Consider the plight of most walk-ons in college and university athletic programs. These are the individuals who make the choice to be part of the team—working just as hard, doing everything the scholarship players do—yet receive little or no recognition or playing time but for a few minutes over the entire course of the season. Without these players making the selfless contributions and sacrifices—day in and day out— for the good of those who get most all of the playing time, many programs would not realize the success they have become accustomed to. Fundamentally, selflessness is and always has been a cornerstone of consistently great teams and programs or organizations.

It’s so easy to take selflessness for granted. Think for a moment about how most Americans viewed fire fighters, policemen, paramedics, and rescue workers before September 11, 2001. Most of us took these people for granted, that they are just part of the routine workforce that is part of virtually every American community across the nation. But that changed when, perhaps for the first time, we realized that every day, these selfless people literally put their lives on the line “for the team”, for citizens they don’t even know but who are part of their community and are therefore worth them doing their job—and doing it exceedingly well. I think of our nation’s military warriors, those highly trained and highly skilled professionals who step into places I wouldn’t ever want to go to serve and protect me, and all the other American citizens like me—all without ever asking for so much as the decency to respect them as fellow Americans. Selflessness, indeed.
A wise observer once remarked that a person doesn’t become whole until they are connected to something or someone bigger than themselves. I played sports throughout my life and thought I had a pretty good handle on what team and selflessness and sacrifice was all about—but it all changed the day I became a Dad. I realized that my family was now part of something much bigger than me, that I was growing as a person by allowing me to become a parent to this beautiful new and healthy girl.
I’ll never forget the thoughts that ran through my mind as I held our little girl, Chloe. There frankly wasn’t anything about me that mattered much anymore, because this child was totally dependent on my ability to meet her needs. She was thrust into a world she didn’t sign-up for. Mom and I
were all she had, and without us to help her in just about every way thinkable, she would be in serious trouble.

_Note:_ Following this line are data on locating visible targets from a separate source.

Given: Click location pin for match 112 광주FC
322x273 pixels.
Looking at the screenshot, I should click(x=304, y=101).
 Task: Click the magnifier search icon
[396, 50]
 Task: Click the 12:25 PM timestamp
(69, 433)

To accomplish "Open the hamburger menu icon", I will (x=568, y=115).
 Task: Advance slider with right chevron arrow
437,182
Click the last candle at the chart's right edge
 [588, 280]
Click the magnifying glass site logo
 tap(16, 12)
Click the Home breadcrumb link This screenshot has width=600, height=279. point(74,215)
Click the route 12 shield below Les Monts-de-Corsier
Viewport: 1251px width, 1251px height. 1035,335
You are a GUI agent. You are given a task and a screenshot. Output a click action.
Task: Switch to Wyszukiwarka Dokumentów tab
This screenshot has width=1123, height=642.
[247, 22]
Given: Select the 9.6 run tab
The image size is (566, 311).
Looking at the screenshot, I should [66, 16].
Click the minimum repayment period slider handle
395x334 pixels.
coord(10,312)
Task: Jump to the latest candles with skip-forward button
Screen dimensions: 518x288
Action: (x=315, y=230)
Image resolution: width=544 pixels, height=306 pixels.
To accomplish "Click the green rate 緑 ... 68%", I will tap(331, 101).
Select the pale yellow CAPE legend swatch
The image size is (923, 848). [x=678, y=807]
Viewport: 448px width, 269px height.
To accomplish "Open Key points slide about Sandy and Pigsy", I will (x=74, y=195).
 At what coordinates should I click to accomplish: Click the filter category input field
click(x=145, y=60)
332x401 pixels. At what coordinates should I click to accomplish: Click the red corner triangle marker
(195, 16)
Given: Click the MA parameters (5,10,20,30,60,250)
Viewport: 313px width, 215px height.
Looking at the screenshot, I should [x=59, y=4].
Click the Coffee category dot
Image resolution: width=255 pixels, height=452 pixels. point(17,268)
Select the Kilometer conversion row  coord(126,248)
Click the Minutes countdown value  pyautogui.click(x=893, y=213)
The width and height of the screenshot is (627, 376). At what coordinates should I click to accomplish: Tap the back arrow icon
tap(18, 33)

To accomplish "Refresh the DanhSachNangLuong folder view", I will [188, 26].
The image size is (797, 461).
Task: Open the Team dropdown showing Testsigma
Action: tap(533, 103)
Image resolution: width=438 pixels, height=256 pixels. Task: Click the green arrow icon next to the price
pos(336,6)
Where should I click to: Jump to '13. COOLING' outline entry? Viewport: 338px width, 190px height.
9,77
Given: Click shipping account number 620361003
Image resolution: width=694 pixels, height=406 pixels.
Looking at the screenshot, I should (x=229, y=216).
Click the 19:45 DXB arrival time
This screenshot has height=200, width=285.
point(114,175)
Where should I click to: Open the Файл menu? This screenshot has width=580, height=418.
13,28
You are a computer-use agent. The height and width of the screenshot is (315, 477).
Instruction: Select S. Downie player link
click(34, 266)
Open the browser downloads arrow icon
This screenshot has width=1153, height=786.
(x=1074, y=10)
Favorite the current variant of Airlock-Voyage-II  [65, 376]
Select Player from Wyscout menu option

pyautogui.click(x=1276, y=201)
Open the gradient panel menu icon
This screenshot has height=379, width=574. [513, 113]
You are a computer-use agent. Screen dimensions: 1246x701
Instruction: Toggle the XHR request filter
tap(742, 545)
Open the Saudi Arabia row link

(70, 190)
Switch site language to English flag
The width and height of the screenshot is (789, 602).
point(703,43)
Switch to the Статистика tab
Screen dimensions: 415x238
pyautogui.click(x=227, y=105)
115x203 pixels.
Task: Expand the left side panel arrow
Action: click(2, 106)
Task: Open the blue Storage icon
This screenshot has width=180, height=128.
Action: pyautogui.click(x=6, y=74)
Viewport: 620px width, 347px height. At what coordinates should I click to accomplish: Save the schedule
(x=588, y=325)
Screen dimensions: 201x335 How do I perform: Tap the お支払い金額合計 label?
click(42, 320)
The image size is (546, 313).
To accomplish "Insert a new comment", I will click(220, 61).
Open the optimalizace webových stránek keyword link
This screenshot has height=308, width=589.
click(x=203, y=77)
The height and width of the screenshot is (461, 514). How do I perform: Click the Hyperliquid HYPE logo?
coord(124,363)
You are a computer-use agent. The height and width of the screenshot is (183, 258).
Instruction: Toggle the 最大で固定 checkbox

Sacrifice took on new meaning, because it would mean my making sacrifices of things I didn’t even know I liked…until I had to sacrifice them to take care of our family.
Team took on new meaning, too, because it now included a new member, one who would go on to make a dramatic impact on our family in ways we could never have imagined. It was no longer about me realizing my potential as a person, but now helping Chloe realize hers as well.
I got a completely new look at what the depth of selflessness really means in the context of parenting. The principle about not just about giving up yourself for others, it’s about an eagerness to serve, to do whatever it takes to help others around you be great. The “want to” required to do this isn’t just about mental strength or resolve…it’s about sacrificial love.

Zig Ziglar has widely become known for his credo, “If you help enough people get what they want, you will get what you want.” Leading well truly is about serving others first before self. It’s about the humility and maturity to delay personal recognition or satisfaction in order to serve the growth in others.
As you consider those who look to you as leader, consider ways you could communicate to them that they matter through your selfless actions or attitudes today.